__PROVIDED DATA__.
---

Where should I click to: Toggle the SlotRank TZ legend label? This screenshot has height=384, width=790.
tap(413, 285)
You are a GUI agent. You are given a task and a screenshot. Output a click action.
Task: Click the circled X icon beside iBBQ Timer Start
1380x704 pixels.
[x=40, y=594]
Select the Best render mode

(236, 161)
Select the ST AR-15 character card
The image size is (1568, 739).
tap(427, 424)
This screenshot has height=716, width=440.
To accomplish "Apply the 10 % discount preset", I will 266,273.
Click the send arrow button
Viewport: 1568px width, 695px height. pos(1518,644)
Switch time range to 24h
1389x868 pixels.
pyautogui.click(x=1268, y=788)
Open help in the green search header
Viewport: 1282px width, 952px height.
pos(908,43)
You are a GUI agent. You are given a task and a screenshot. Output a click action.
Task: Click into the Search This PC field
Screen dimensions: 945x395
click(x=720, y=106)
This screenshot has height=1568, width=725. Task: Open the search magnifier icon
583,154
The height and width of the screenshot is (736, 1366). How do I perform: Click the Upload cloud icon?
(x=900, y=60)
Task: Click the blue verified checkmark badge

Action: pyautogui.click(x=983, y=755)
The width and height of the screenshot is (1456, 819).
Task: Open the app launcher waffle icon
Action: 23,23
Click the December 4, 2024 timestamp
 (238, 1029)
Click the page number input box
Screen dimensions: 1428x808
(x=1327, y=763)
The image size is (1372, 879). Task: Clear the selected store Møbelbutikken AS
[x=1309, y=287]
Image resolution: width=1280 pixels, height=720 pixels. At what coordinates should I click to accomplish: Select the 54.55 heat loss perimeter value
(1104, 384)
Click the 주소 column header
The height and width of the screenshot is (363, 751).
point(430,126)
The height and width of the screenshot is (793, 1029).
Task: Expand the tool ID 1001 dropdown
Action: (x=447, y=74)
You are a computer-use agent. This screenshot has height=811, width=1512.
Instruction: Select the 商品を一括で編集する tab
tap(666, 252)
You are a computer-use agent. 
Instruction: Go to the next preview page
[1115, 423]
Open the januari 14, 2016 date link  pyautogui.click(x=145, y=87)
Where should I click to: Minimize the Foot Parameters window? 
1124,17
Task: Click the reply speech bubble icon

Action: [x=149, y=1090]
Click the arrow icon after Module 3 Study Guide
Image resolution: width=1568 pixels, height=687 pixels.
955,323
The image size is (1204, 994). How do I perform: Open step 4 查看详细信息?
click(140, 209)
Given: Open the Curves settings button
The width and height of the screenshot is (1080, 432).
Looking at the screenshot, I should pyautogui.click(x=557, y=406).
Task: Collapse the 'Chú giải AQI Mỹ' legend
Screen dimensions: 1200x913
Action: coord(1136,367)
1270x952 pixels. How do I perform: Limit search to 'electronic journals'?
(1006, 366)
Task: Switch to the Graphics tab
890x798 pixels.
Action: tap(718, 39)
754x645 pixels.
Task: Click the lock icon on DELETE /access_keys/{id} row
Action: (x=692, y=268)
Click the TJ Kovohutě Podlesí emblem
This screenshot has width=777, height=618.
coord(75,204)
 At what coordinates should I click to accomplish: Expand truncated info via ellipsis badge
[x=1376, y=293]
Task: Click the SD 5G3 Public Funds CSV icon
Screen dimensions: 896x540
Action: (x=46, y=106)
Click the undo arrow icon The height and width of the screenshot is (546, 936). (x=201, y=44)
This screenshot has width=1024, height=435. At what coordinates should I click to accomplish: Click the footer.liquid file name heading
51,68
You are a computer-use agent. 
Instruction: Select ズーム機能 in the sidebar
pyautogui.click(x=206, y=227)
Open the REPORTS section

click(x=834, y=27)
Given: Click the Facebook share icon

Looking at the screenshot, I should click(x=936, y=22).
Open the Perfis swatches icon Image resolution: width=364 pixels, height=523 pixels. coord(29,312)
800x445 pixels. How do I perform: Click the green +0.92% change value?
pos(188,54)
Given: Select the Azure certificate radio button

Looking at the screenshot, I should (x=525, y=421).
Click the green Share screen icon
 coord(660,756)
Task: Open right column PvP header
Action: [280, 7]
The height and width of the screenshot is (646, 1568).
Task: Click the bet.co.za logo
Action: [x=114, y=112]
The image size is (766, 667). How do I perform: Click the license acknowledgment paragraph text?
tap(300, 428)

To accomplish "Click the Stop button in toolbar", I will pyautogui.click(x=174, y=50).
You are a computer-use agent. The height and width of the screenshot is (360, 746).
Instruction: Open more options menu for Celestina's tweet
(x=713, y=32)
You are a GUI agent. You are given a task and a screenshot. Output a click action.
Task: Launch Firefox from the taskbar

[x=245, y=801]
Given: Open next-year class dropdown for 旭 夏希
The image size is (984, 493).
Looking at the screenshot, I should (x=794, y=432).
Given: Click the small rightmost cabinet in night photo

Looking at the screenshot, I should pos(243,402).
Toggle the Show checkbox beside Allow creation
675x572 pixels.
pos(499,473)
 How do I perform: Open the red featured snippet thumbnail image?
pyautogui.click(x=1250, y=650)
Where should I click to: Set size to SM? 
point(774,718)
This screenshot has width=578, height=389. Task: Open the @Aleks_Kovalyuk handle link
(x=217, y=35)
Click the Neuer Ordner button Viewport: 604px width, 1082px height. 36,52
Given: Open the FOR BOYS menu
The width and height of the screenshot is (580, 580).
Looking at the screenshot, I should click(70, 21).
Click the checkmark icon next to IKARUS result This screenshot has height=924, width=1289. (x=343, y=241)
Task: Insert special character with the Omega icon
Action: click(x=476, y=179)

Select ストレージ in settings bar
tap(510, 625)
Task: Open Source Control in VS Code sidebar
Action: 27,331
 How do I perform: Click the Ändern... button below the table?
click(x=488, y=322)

---

Render the lines above as a numbered list, from the line containing "Click the December 4, 2024 timestamp" through the line containing "[x=1309, y=287]", both included, and omit any blank lines.

1. Click the December 4, 2024 timestamp
2.  (238, 1029)
3. Click the page number input box
4. Screen dimensions: 1428x808
5. (x=1327, y=763)
6. The image size is (1372, 879). Task: Clear the selected store Møbelbutikken AS
7. [x=1309, y=287]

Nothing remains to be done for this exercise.